§ Task to complete
Copy out each record that follows exactly, and omit any picture you find.

(Records excerpted from a collection)
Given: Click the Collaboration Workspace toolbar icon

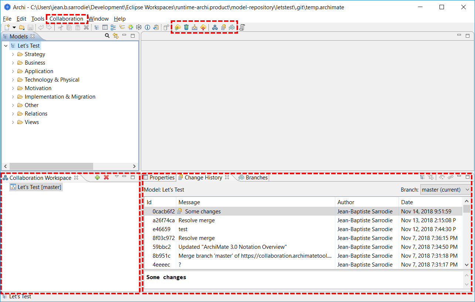Looking at the screenshot, I should 215,27.
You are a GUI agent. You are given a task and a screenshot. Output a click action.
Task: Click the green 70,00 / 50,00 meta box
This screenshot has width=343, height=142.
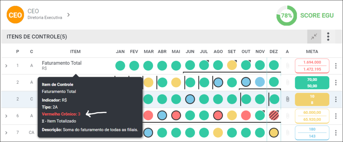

§ Solved problem
Given: Click the Collaboration Workspace toolbar icon

Looking at the screenshot, I should 215,27.
You are a GUI agent. You are given a task and a screenshot. Output a click action.
Task: Click the green 70,00 / 50,00 meta box
This screenshot has width=343, height=142.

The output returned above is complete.